O comportamento sexual de várias espécies de hipocampos foi estudado pormenorizadamente em aquários e revelou uma mínima variação de estratégias. As manobras da fêmea estimulam o rápido crescimento de uma bolsa sobre o ventre do macho. Bem no centro, a bolsa contém um orifício, um poro dilatado que, durante o ato sexual, recebe o tubo ovopositor da fêmea. Ao penetrarem no organismo do macho, os ovos são prontamente fecundados ainda durante a passagem pelo canal de entrada. Depois de amontoados às centenas no interior da bolsa, eles passam a receber nutrição através de um complexo sistema de capilares sangüíneos, que irrigam esse órgão.

Há, portanto, uma curiosa semelhança de funções entre a bolsa de ovos do cavalo-marinho e o útero feminino de outros animais. A capacidade de uma bolsa incubadora é de perto de seiscentos ovos, número que não pode ser completado com a postura de uma única fêmea. Por isso, o “garanhão” dos mares fica destinado a ser depositário das oviposições de várias fêmeas. Servindo passivamente ao “harém” e contrariando, assim, o convencional conceito de poligamia em todo o reino animal, o hipocampo é, categoricamente, uma criatura do contra.

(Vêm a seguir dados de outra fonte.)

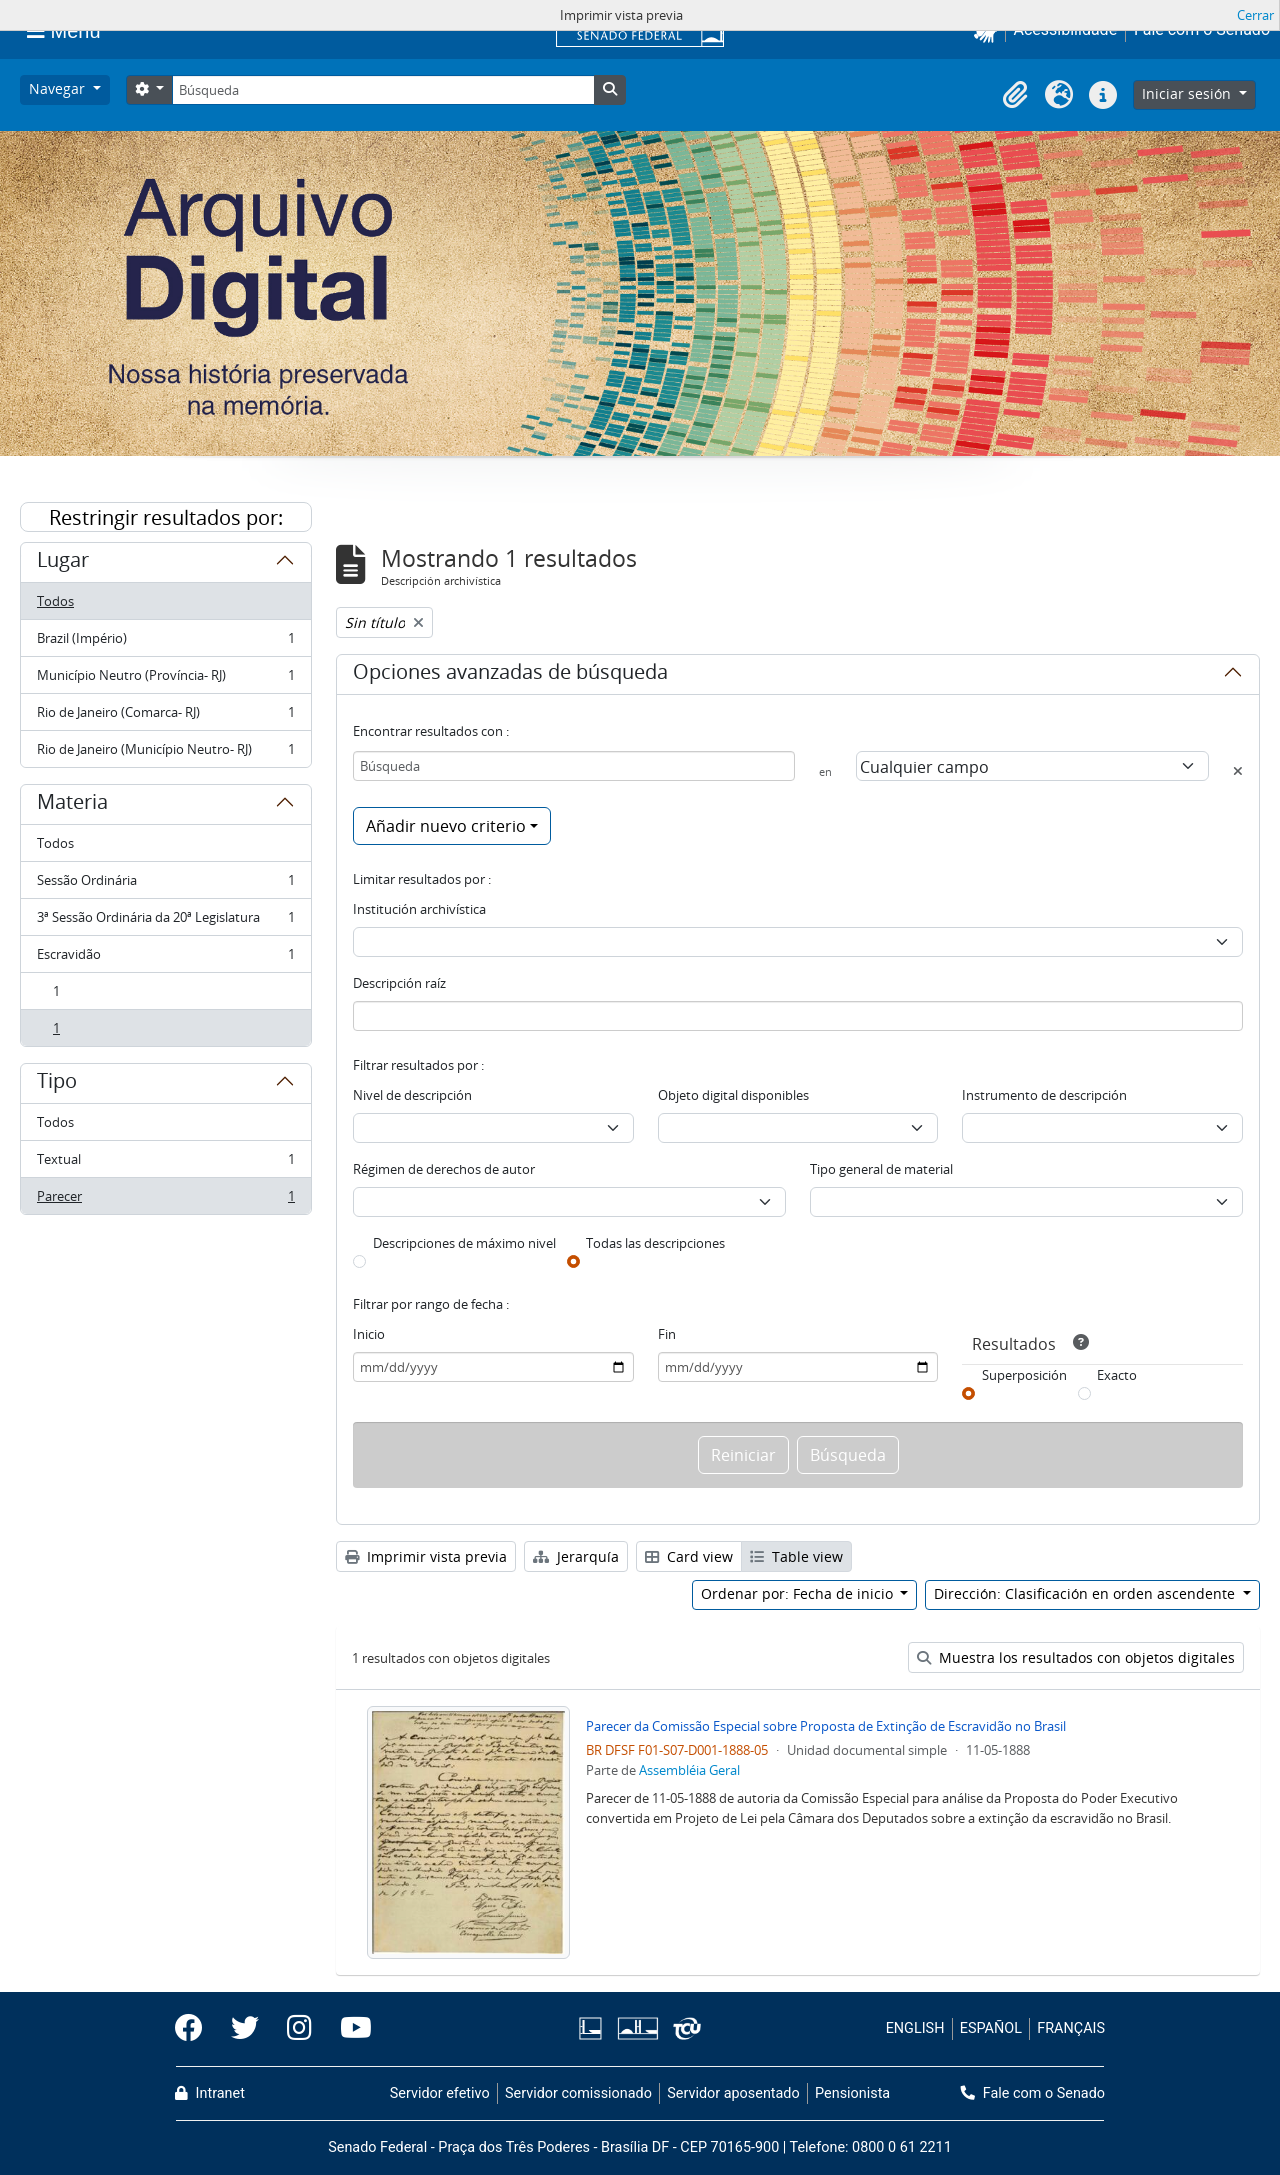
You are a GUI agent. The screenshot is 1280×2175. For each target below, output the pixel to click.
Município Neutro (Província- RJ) (165, 679)
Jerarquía (576, 1556)
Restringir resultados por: (166, 517)
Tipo (57, 1084)
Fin (667, 1334)
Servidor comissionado (578, 2093)
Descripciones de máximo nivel (464, 1243)
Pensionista (852, 2093)
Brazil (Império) (165, 642)
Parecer (165, 1200)
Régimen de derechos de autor (444, 1169)
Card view (689, 1556)
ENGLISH (915, 2028)
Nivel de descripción (412, 1095)
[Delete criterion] (1238, 771)
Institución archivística (419, 909)
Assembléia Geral (689, 1770)
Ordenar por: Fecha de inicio (799, 1593)
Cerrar (1255, 15)
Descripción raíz (399, 983)
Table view (796, 1556)
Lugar (63, 563)
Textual (165, 1163)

Pelo menos desde os tempos de Cristo, a fama dos cavalos-marinhos já se alastrava no mundo antigo graças aos ensinamentos de Plínio, naturalista e comandante militar do Império Romano. Segundo ele, as cinzas dos hipocampos incinerados combatia a calvície, as febres, as erupções da pele e evitava a morte dos mordidos por cão raivoso. Para os antigos gregos, o animal representava um veneno fulminante, desde que embebido em vinho. Por outro lado, ele era reconhecido como um poderoso antídoto contra outros venenos, quando engolido com vinagre e mel ou misturado com piche. Ainda hoje, na tradicional farmacopéia chinesa, o cavalo-marinho é tido como um potente afrodisíaco. Mas tudo isso é pura superstição. De fantástico mesmo ele só tem três coisas: a forma do corpo, o funcionamento do organismo e o comportamento sexual. O que, aliás, não é pouco para um mesmo animal.